Kasus Stella mendapatkan perhatian dan dukungan dari berbagai pihak karena ia dinilai hanya menyampaikan kritik sebagai hak konsumen. Atas dukungan publik dan pertimbangan hukum, hakim Pengadilan Negeri Kota Surabaya memvonis bebas Stella dan meminta jaksa penuntut umum untuk memulihkan nama baik Stella.
Baca juga: Terdakwa Kasus UU ITE Stella Monica Divonis Bebas, Jaksa Tak Perlu Banding
Kebebasan akademik
Selain itu, kebebasan akademik juga dinilai kian terkekang. Sepanjang 2019-2022 ada 20 kasus yang melibatkan 64 orang dan 5 lembaga yang menjadi korban serangan terhadap kebebasan akademik. Serangan-serangan itu berupa penganiayaan, penahanan, sanksi internal universitas, kriminalisasi, intimidasi, hingga serangan digital.
Dosen Universitas Syiah Kuala (Unsyiah), Saiful Mahdi, menjadi salah satu korbannya. Pada 2018, dia mengkritik hasil tes CPNS untuk dosen fakultas teknik yang tak sesuai persyaratan, tetapi tetap diloloskan pihak kampus. Kritik itu disampaikannya di sebuah grup Whatsapp akademisi Unsyiah.
Kritik itu membuat Dekan Fakultas Teknik Unsyiah Taufiq Mahdi melaporkan Saiful ke polisi dengan tuduhan pencemaran nama baik. Saiful pun ditetapkan sebagai tersangka pencemaran nama baik, dengan menggunakan UU ITE pada 2018. Dia kemudian divonis tiga bulan penjara dan denda Rp 10 juta oleh hakim Pengadilan Negeri Banda Aceh pada 2020.
Setelah sampai ke telinga Presiden, Saiful mendapatkan amnesti yang kemudian disetujui DPR agar vonis tersebut dibatalkan pada 2021.
”Dulu ketika seluruh dunia membongkar pelanggaran HAM berat di Aceh saya sempat berpikir untuk alih kewarganegaraan. Kini, kali kedua saya berpikir lagi untuk alih kewarganegaraan saat pembungkaman yang saya alami sebagai akademisi,” kata Saiful.
Baca juga: Presiden Setuju Berikan Amnesti kepada Saiful Mahdi, Dosen Korban UU ITE
Koordinator Kaukus Indonesia Kebebasan Akademik (KIKA), Dhia Al Uyun, juga melihat tekanan dan ancaman terhadap kebebasan akademik di Indonesia semakin menguat.
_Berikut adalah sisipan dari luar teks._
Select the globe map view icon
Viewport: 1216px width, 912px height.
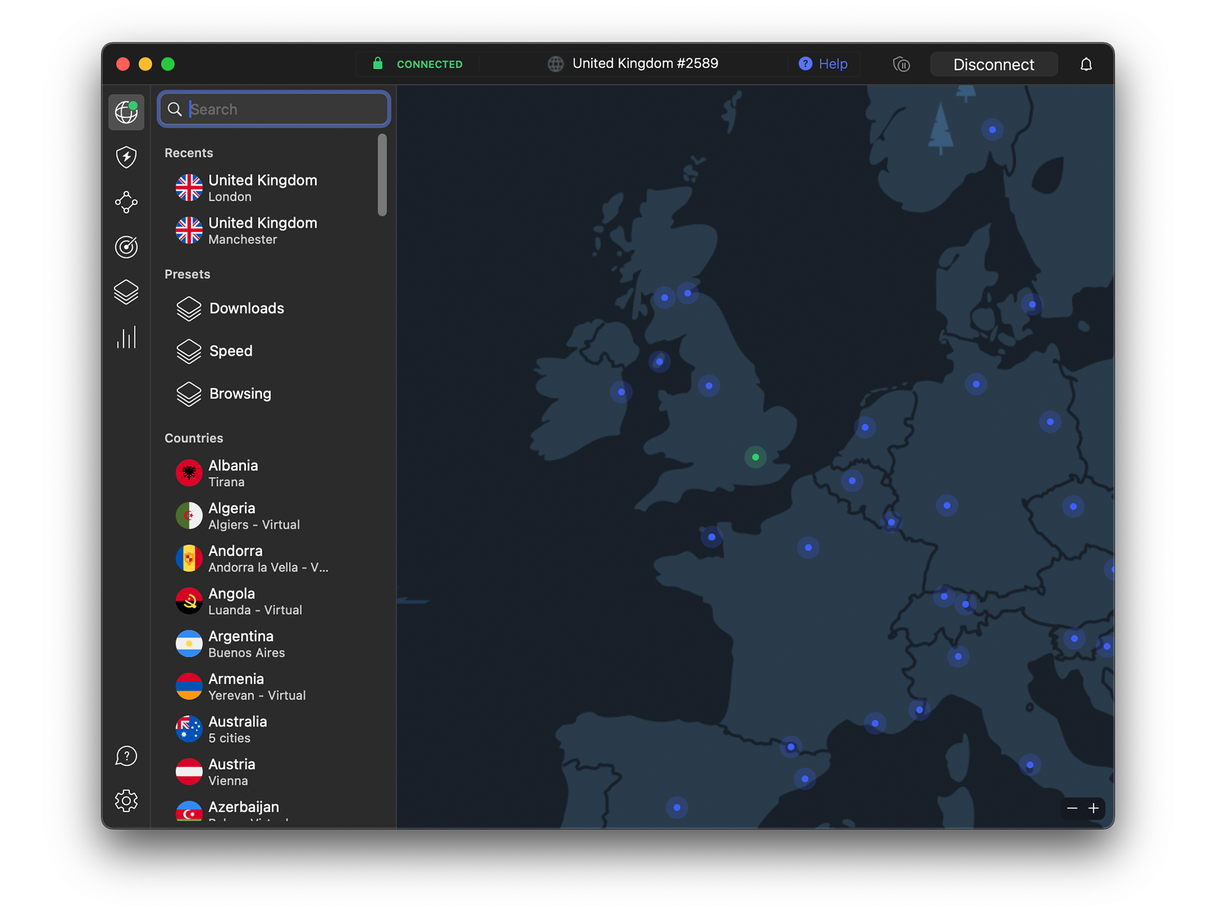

KIKA mencatat, ada 29 kasus terkait pelanggaran kebebasan akademik. Jumlah ini meningkat lebih dari tiga kali lipat dibandingkan dengan 2020 sebanyak sembilan kasus dan pada 2019 hanya ada enam kasus.
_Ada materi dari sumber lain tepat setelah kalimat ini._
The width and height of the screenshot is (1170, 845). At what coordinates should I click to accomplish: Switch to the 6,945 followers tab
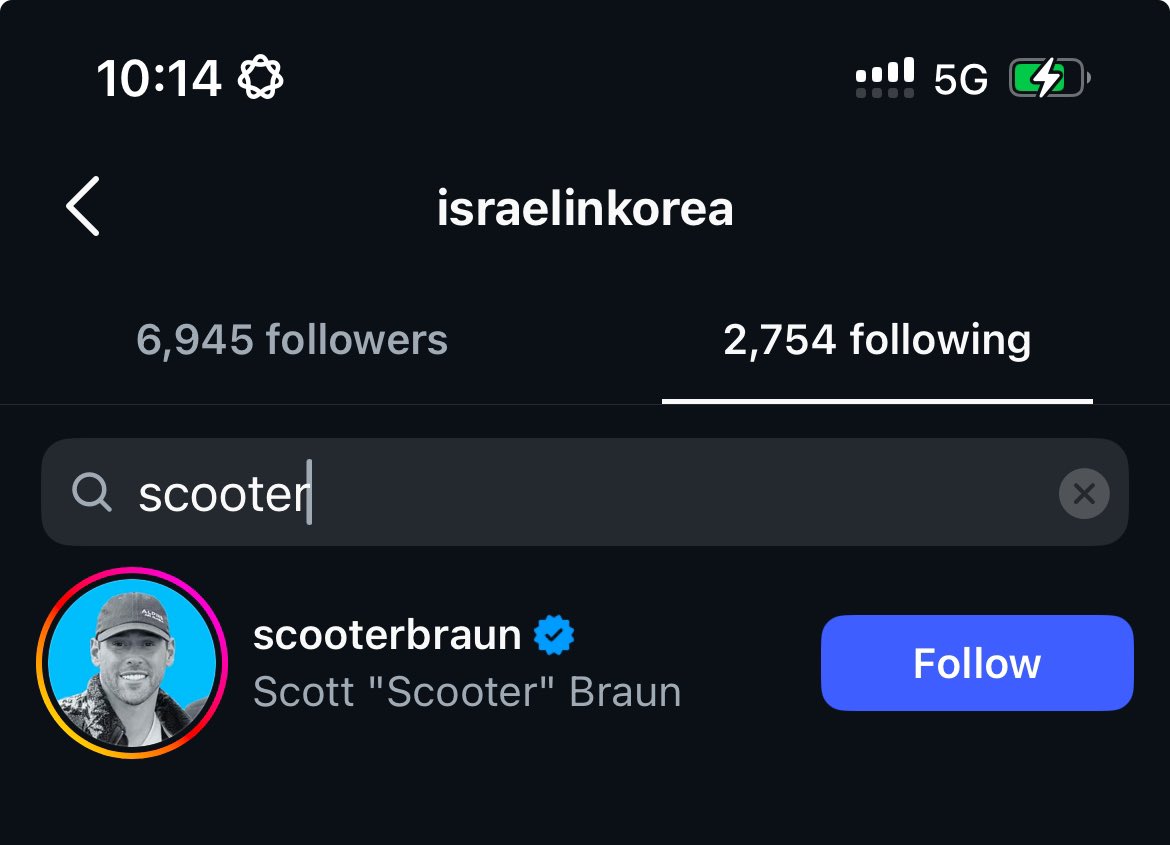292,340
”Situasi ini tidak nyaman di lingkungan kampus, sebenarnya kita bisa berdebat dan berdiskusi, kalau berbeda data kita bisa saling memberi. Apalagi pergeseran bahwa semua riset harus di bawah BRIN (Badan Riset dan Inovasi Nasional), mungkin kalau saya boleh bilang BRIN dan BIN (Badan Intelijen Negara) itu cuma beda huruf R di dalamnya,” ucap Dhia.
Dengan kondisi kebebasan sipil tersebut, menurut anggota Komisi III DPR dari Fraksi Partai Keadilan Sejahtera (PKS), Nasir Djamil, semangat demokrasi di Indonesia semakin tergerus. Ia pun mendorong masyarakat sipil untuk tetap independen dan semakin melek politik agar bisa berdaulat memilih pemimpin dan wakil rakyat di DPR.
Menurut Nasir, masih banyak masyarakat, terutama kelompok kelas bawah, yang belum mengerti kondisi kebebasan sipil saat ini. Akibatnya, setiap pemilu masyarakat tidak memberikan efek jera bagi para politisi yang masih membatasi suara rakyat.
”Ini tantangan demokrasi masyarakat kita, kita perlu masyarakat sipil yang independen dan kritis untuk bisa memperingatkan penyelenggara atau kekuasaan. Saya pikir kalau ini berjalan, maka negara kuat masyarakat lemah tidak akan terjadi. Ini tidak boleh terjadi berlarut-larut karena akan mengancam, sementara kita sudah memilih jalan demokrasi,” ujar Nasir.
Dari laporan tersebut, Amnesty International Indonesia mendesak pemerintah mengembalikan rasa aman masyarakat untuk berpendapat dan berekspresi. Selain itu, para terduga pelaku pelanggar HAM harus dibawa ke proses peradilan yang adil. Pemerintah juga diminta untuk memulihkan hak-hak korban.